Of course, 60,000 of those albums accounted for less than 1 percent of the number of records sold, and those 60,000 sold between one and 100 copies (averaging about 13.5). Since this all data comes from Sound Scan, though, it should be taken with a grain of salt. The company doesn't count many of the sound recordings sold at shows, for instance, unless the artist makes an effort to get them the news and numbers. And why would they? The transactions are mostly cash, and that often turns into an instant per diem -- it's what they eat and live on while on the road. It's hard for the IRS to track cash, and at this volume, they don't put too much effort into it.

But how many of those 60,000 sound recordings could have become your next favorite? Given access to one of these albums that matched your tastes, you might find an artist who could be a star, at least in your world.

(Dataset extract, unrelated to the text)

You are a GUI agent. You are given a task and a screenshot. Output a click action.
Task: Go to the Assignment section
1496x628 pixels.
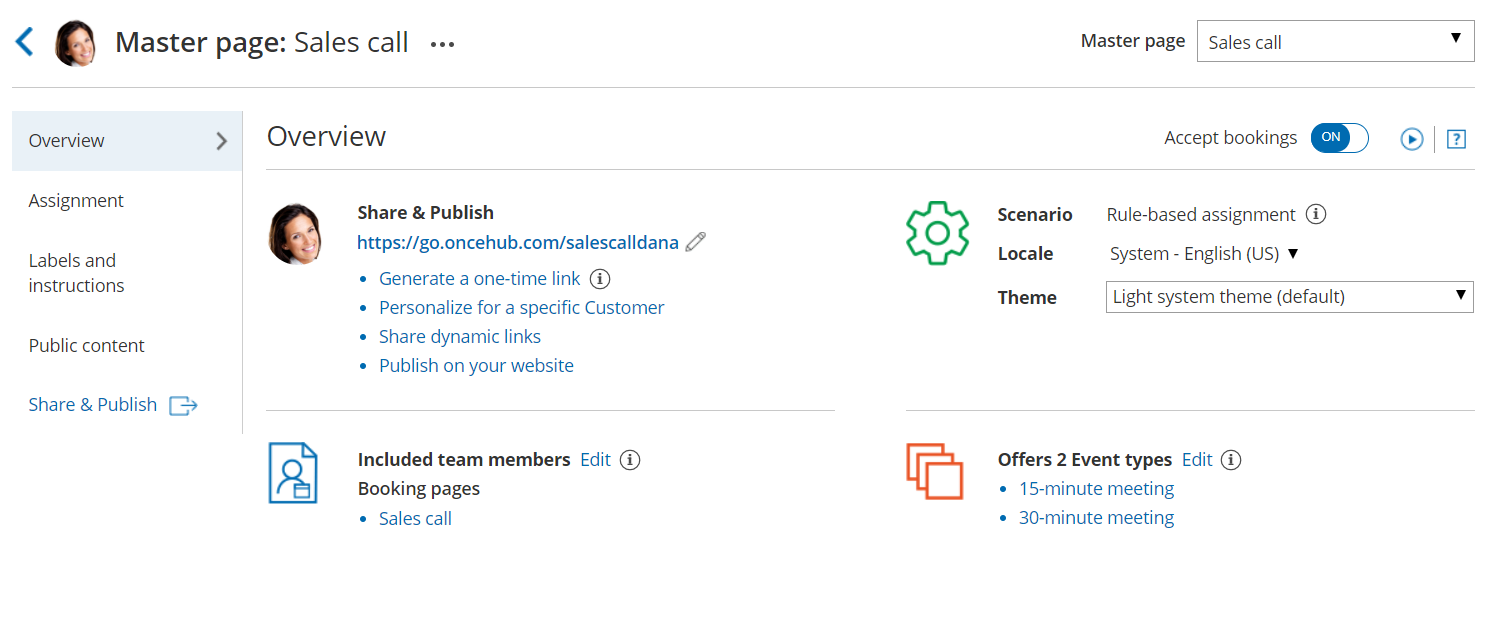(76, 201)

Even in the days when 20,000 albums came out, only 0.5 percent made any sales impact. And
even when radio had a little adventure in its soul (or even had a little soul!), stations only played the most heavily promoted music. That great "little" band often flew under the radar.

These days a lot of music flies under the radar. So, how do we excavate the treasure out of what we perceive as dross? It's overwhelming. The issue here is gatekeeping. It's the only way to deal with the sheer amount of information that's out there.

One musical gatekeeper I've had luck with is Pandora. I like what's behind Pandora founder Tim Westergren's baby, the Music Genome Project -- an algorithm that compares the music you like with other music on thousands of different points. (If only the dating software worked so well.)

There are close to a million tracks thus encoded by over 90,000 artists (and counting). Through my various "stations" on Pandora (Fela, Steely Dan, CCR to name a few -- yeah, I know, nothing new), I've been turned on to artists and bands like Umphrey's McGee, Phoenix, and Ron Sexsmith -- not to mention reinformed of the links between seemingly disparate groups like Traffic and Television.

"The real intention was to build basic recommendation technology," Pandora founder Tim Westergren told me during a recent interview. "We wanted it to be a music discovery system."

One of the things I (and apparently millions of other people) like about Pandora is that it is simple to use. Put in the name of song or a group that you like, and it sends back song after song with the same or similar "Genome."

"Everything you hear on Pandora has gone through a very deliberate, methodical musical analysis," Westergren explains. "We have over 90,000 artists, and over 70 percent of them are independent."

Nor does the status of the musicians matter. Once it gets into the Genome (and there is some gatekeeping involved there) the artists that sell 13.5 albums and the artists that sell 1.3 million albums have an equal chance of pouring through your speakers if they match the Genome.

"I think one of the most important characteristics of the Genome is that it makes selections blind to popularity," Westergren explained. "It literally doesn't know when it picks a song whether the artist, or that song, have any commercial standing of any kind.

"It's a completely level playing field, and that's an important part of the equation here, because it's not just enough to be able to stream millions of different stations," he continued. "The real question is how do we bring in music that nobody has ever heard before, that doesn't have a purchase history or some kind of collaborative data that can help you decide where to put it. You need to understand the music itself. I think that's fundamentally the core characteristic of Pandora. We play stuff and know exactly where to put music that no one has ever heard before, or that few people have. That's why there's a lot of discovery, and why I think the potential of the service is enormous."